Oleh: Revi RIzali, penulis adalah pengurus DPD HIMMA Lebak, dan Peneliti Badan Riset dan Inovasi Mathla’ul Anwar

narwala.id–Di tengah realitas kemiskinan struktural dan ketimpangan sosial yang semakin mencengkram rakyat kecil, muncul fenomena memilukan, kaum penjilat dinasti politik yang dengan rela menghambakan diri demi menjaga dan memperkuat kekuasaan dinasti. Mereka bukan sekadar pendukung politik biasa, melainkan bagian dari mekanisme kekuasaan yang secara sadar dan terorganisir menindas rakyat serta melanggengkan sistem dinasti. Penghamba kekuasaan inilah yang menjadi tumpuan rezim dinasti untuk mempertahankan dominasi sekaligus mengukuhkan hierarki sosial-ekonomi yang timpang.

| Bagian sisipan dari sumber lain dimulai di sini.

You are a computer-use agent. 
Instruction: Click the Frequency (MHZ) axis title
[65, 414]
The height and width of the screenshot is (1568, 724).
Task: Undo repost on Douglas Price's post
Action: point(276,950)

Penjilat Sebagai Agen Reproduksi Hegemoni Dinasti
Pierre Bourdieu dengan konsep habitus dan kapital simbolik memberi pemahaman bahwa para penjilat ini melakukan internalisasi nilai-nilai dominasi yang mengubah mereka menjadi agen reproduksi hegemoni dinasti. Mereka membangun hubungan “kedekatan simbolik” dengan penguasa bukan demi keadilan, melainkan demi keuntungan pribadi dan sosial yang mengukuhkan posisi mereka di strata atas. Sehingga, mereka lebih memilih menjadi budak dinasti yang rela menjilat demi sebutir nasi daripada berjuang melawan ketidakadilan yang dirasakan oleh masyarakat bawah.
Ironi Kaum Intelektual dan Tokoh Moral
Lebih tragis lagi, sebagian penjilat ini justru datang dari kalangan yang secara historis menjadi garda moral perjuangan seperti pemuda, intelektual, bahkan tokoh agama. Alih-alih menggerakkan revolusi kesadaran dan membela rakyat kecil, mereka memilih menjadi “kolaborator” dinasti, memperdagangkan idealisme dan masa depan bangsa untuk kepentingan pribadi dan kelompok. Mereka dengan bangga memuja dan menyanjung penguasa, mengabaikan penderitaan rakyat yang kian hari makin terabaika
Konsekuensi Sosial dan Politik
Konsekuensi dari keberadaan para penjilat ini sangat destruktif. Mereka memperkuat eksklusivitas politik yang memperdalam pemiskinan secara struktural melalui penindasan sistemik. Ketika harga kebutuhan pokok melambung, pendidikan dan layanan kesehatan makin sulit diakses, para penjilat justru asyik merayakan kemewahan kekuasaan yang mereka dukung. Mereka menjadi penghalang utama bagi perubahan sosial karena mengaburkan kesadaran kelas dan membentengi dominasi oligarki yang merampas hak-hak rakyat.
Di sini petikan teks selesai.